I have 2 DataFrames, the first is for real estate (A) and the second for business types (B). They both have longitude and latitude.
First I measured the distance between the coordinates to filter them by the closest ones (a radius of 2.5km).
Now, I want to add a new column in the real estate database that counts the frequency of the appearance of each type of business around.
For this I create a nested loop to separate the longitude and latitude of the property database and later apply the same in the business database.

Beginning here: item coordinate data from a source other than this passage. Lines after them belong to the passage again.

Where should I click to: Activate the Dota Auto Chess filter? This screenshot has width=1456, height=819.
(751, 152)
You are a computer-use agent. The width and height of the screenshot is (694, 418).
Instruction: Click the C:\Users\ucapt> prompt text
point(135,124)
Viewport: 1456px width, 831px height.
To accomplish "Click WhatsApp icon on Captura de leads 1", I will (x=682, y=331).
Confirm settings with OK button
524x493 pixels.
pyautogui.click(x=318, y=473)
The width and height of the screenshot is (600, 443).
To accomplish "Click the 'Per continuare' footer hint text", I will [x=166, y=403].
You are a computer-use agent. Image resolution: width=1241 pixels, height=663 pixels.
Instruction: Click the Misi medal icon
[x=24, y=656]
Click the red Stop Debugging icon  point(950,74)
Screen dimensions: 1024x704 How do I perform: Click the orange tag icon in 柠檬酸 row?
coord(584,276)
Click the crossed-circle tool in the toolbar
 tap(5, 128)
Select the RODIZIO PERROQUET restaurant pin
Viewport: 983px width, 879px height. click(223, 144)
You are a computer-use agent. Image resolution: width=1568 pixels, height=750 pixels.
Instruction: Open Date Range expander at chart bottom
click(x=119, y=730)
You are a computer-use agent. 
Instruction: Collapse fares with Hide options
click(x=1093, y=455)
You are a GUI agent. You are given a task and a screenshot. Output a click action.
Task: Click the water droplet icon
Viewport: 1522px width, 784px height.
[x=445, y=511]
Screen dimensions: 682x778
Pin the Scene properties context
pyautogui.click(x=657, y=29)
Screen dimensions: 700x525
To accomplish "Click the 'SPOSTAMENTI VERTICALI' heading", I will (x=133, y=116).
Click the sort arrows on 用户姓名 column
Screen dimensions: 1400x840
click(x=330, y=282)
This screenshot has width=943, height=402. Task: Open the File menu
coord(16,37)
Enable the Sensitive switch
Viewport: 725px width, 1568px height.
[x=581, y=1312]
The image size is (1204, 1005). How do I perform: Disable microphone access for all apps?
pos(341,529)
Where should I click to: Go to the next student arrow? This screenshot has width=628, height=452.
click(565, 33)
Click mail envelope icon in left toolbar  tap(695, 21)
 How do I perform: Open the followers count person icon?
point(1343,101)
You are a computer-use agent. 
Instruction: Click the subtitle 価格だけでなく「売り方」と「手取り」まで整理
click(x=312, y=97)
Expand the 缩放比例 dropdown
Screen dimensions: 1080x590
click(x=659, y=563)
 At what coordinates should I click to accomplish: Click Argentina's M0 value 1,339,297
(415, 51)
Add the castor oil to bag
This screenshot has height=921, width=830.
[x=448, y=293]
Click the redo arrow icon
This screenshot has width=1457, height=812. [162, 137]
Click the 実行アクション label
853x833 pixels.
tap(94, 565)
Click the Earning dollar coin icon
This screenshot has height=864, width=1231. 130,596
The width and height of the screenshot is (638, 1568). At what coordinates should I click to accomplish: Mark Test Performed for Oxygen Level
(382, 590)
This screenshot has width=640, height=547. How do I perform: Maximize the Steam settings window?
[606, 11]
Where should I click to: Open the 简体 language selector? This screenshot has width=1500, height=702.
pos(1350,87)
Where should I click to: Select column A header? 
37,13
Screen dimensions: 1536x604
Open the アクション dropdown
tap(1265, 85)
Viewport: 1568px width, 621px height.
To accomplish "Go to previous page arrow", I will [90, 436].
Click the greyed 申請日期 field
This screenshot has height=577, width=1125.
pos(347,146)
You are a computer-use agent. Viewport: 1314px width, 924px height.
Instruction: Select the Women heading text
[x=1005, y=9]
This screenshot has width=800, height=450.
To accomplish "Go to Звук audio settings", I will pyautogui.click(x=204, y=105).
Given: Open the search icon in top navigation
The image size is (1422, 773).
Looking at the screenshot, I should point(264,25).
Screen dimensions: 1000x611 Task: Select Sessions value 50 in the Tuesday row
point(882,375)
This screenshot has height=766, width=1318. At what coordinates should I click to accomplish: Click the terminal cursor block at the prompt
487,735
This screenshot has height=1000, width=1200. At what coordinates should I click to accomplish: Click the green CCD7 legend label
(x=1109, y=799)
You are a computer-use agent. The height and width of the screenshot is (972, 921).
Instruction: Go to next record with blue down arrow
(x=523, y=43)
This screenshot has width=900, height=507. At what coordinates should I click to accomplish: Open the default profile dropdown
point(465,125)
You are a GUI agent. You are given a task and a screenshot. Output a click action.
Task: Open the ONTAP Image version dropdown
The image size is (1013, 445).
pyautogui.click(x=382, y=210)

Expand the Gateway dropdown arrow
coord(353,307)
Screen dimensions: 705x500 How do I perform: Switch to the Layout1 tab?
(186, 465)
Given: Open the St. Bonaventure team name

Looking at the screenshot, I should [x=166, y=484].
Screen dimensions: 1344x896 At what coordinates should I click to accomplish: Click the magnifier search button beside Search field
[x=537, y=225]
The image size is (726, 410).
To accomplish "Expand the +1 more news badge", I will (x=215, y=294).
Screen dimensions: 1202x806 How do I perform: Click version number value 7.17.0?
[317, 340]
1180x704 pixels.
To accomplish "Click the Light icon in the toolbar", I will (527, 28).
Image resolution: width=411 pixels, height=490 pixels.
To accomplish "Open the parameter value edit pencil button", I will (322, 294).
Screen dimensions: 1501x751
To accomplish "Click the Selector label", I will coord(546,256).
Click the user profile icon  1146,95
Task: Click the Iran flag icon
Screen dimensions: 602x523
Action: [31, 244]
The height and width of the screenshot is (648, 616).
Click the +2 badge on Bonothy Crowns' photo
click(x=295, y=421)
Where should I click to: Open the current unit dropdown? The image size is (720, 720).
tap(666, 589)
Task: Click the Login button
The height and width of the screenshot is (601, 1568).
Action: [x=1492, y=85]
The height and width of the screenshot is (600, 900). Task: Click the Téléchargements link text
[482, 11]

The result is the distance in km between (A) and (B). Then filter the locations that were less than 2.5k
Now, I want to create a dictionary that contains all the information from database A, but with new columns that contain the count of the frequency of business type B close to A.
#DataFrame A
df2 = pd.read_csv(cvs_listing_departamentos_venta_jalisco)
#DataFrame B
df_init = df_convertor(cvs_path_file)
list_listing_dic = []
# Iterate over Real Estate DataFrame and separate latitude and longitude
for row in df2.values[:1]:
lat = row[4]
long = row[3]
# Iterate over DataFrame DENUE and separate latitude and longitude
for row2 in df_init.values[:100]:
lat2 = row2[-3]
long2= row2[-2]
# Measures distance from the property compared to Deneu and returns a distance in km
km_distancia = distance.distance((lat, long), (lat2, long2))
# Function to Validate if the distance is within an established radius of the property
dist_valida = validar_km(km_distancia)
# if the distance is validated it creates a new dictionary with the values
if dist_valida == True:
#this is the business I want to count
tipo_negocio = row2[4]
listin_dict ={
'precio':row[0],
'sku': row[13],
tipo_negocio : 1 #this is the row i cant fix
}
list_listing_dic.append(listin_dict)
print(list_listing_dic)
df = pd.DataFrame(list_listing_dic)
df = result.drop_duplicates(subset= 'sku', keep = 'first')
print(df.head())
print(df.info())
This is the output:
[{'precio': 5950000.0, 'sku': 'AP5F77C509A038AMX', 'Restaurantes con servicio de preparación de pizzas, hamburguesas, hot dogs y pollos rostizados para llevar': 1},
{'precio': 5950000.0, 'sku': 'AP5F77C509A038AMX', 'Restaurantes con servicio de preparación de alimentos a la carta o de comida corrida': 1},
{'precio': 5950000.0, 'sku': 'AP5F77C509A038AMX', 'Restaurantes con servicio de preparación de alimentos a la carta o de comida corrida': 1},
{'precio': 5950000.0, 'sku': 'AP5F77C509A038AMX', 'Restaurantes de autoservicio': 1},
{'precio': 5950000.0, 'sku': 'AP5F77C509A038AMX', 'Restaurantes con servicio de preparación de tacos y tortas': 1},
{'precio': 5950000.0, 'sku': 'AP5F77C509A038AMX', 'Restaurantes con servicio de preparación de pescados y mariscos': 1}]
I want this output:
[{'precio':5950000.0, 'sku' :'AP5F77C509A038AMX, 'Restaurantes con servicio de preparación de pizzas, hamburguesas, hot dogs y pollos rostizados para llevar': 1, 'Restaurantes con servicio de preparación de alimentos a la carta o de comida corrida': 2, 'Restaurantes de autoservicio': 1...}]